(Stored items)

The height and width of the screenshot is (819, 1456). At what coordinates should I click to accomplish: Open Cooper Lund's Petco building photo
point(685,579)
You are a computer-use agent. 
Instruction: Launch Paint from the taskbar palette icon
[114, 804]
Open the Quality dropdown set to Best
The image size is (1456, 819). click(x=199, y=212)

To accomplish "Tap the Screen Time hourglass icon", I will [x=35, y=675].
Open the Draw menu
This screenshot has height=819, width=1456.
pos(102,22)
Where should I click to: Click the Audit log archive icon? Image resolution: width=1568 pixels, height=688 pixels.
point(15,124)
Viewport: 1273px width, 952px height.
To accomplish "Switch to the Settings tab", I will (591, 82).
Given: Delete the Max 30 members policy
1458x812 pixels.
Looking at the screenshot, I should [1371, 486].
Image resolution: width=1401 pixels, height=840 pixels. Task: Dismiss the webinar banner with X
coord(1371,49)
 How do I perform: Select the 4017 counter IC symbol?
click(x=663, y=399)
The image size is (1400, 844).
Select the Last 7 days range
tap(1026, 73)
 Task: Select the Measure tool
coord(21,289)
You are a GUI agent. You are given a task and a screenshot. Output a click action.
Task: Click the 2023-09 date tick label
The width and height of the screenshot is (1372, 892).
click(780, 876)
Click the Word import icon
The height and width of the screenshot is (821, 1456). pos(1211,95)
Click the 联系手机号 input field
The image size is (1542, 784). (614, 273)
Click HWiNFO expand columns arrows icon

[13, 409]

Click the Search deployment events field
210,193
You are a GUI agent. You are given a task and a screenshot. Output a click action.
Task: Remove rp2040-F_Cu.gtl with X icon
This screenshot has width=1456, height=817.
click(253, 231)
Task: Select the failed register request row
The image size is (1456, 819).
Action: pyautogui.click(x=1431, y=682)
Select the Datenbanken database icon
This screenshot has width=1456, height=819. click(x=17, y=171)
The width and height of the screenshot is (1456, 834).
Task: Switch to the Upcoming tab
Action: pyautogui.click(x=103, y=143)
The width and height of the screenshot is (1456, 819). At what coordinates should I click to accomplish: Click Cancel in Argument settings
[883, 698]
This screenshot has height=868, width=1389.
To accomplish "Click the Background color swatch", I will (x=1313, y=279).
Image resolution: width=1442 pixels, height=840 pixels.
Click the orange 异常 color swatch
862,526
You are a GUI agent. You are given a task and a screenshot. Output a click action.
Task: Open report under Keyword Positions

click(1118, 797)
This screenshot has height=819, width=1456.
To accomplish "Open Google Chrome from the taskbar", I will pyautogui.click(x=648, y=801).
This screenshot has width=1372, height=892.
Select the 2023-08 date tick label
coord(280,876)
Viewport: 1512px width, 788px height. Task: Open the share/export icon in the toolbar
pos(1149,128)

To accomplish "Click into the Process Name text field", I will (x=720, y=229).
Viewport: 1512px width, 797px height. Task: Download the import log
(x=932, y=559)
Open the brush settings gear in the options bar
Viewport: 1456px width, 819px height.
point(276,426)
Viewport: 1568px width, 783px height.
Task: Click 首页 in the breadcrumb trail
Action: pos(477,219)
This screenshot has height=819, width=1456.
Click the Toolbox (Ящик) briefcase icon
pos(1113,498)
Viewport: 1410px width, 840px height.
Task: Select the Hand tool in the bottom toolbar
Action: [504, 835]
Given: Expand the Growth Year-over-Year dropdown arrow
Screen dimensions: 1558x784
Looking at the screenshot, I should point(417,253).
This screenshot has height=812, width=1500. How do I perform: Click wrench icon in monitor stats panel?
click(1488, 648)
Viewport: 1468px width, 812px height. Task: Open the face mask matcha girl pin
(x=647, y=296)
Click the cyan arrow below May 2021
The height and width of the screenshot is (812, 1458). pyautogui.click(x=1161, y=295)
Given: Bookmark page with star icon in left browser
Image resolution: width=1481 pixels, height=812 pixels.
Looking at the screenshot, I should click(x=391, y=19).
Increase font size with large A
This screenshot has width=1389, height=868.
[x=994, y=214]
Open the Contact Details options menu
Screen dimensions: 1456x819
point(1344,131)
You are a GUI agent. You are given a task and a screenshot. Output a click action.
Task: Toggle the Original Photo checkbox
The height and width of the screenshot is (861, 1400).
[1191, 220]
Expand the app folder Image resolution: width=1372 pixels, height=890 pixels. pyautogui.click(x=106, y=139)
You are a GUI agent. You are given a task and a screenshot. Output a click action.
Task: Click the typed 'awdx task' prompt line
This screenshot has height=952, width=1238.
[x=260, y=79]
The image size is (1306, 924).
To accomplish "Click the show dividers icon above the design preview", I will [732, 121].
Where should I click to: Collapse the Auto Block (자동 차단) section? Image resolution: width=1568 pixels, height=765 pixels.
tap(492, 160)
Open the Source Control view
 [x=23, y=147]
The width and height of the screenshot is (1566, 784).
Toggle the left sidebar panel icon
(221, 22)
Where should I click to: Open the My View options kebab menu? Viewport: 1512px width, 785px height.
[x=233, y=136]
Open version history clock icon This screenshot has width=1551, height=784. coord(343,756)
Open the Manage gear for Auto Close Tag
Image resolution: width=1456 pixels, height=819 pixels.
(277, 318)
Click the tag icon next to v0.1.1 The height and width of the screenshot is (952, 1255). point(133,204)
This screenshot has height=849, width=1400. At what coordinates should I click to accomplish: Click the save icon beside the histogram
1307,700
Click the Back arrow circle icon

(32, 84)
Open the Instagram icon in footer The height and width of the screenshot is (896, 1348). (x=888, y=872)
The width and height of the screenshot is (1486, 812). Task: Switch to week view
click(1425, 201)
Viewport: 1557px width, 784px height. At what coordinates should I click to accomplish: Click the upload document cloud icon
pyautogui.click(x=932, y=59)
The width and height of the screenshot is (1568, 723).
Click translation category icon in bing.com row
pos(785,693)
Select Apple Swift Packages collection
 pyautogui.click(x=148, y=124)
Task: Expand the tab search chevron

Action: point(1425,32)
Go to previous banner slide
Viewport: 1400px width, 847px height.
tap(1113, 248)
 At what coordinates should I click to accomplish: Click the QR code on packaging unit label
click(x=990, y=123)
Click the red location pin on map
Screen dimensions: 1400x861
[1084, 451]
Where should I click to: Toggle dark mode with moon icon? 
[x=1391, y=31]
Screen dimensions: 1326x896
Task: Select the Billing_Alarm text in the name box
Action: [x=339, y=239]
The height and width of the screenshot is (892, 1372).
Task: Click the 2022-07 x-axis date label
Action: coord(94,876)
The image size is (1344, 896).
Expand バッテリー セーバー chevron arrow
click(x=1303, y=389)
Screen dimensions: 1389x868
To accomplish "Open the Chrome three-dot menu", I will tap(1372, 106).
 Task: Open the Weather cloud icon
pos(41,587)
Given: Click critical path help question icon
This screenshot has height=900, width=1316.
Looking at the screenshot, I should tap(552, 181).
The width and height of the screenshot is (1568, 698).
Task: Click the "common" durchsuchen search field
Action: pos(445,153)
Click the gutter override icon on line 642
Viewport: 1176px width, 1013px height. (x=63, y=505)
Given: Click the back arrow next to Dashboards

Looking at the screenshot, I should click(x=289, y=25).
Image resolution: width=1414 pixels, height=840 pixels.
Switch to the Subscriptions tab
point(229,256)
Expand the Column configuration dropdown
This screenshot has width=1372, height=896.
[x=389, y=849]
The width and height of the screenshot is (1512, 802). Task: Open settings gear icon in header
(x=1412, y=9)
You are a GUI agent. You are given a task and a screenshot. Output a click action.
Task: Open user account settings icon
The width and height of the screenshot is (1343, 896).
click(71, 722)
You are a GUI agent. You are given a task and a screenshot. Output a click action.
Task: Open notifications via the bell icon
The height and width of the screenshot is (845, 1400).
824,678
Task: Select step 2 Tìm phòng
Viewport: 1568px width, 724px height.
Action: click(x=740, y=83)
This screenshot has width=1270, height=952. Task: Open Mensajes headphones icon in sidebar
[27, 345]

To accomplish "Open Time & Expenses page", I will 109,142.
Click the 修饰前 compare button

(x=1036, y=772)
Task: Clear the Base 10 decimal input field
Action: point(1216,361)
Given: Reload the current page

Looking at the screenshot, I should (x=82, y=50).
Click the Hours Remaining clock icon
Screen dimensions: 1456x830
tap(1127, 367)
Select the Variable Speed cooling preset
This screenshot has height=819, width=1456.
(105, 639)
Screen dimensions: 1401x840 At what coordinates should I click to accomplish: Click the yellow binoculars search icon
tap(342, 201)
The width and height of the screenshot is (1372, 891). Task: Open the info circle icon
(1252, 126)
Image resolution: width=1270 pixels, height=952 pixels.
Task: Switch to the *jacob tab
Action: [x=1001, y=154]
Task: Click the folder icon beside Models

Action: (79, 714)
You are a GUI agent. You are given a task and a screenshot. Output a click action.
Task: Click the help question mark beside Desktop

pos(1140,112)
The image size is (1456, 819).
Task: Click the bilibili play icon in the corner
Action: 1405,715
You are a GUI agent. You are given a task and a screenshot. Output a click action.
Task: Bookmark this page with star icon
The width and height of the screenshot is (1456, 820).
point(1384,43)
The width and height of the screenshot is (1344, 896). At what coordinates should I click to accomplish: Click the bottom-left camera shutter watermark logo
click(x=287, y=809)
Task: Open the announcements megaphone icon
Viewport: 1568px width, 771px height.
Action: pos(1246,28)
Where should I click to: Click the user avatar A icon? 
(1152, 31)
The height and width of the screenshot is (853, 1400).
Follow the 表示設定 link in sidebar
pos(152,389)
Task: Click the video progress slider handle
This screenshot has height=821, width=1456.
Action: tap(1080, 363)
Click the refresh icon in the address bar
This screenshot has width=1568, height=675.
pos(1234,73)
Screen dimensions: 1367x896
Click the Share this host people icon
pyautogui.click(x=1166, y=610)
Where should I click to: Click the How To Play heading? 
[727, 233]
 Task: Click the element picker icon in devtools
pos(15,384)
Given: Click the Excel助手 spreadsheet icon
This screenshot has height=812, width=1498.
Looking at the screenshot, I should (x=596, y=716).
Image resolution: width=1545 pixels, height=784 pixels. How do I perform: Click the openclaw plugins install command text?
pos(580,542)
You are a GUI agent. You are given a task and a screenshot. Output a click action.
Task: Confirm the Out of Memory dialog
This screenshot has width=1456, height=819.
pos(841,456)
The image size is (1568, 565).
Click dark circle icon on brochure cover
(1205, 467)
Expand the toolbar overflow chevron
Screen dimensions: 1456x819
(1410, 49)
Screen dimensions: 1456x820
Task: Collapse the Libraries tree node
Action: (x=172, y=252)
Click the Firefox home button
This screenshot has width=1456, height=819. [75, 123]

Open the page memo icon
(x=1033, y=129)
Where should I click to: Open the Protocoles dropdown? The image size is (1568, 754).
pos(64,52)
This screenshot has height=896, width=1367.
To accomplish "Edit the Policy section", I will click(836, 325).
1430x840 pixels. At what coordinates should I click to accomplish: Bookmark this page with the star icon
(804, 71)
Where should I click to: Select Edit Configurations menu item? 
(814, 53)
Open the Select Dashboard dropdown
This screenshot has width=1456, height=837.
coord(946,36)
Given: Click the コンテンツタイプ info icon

** Task prompt **
For the string "Chrome", go through the entries above and copy each line where it occurs.

** Answer area **
To accomplish "Open Google Chrome from the taskbar", I will pyautogui.click(x=648, y=801).
To accomplish "Open the Chrome three-dot menu", I will tap(1372, 106).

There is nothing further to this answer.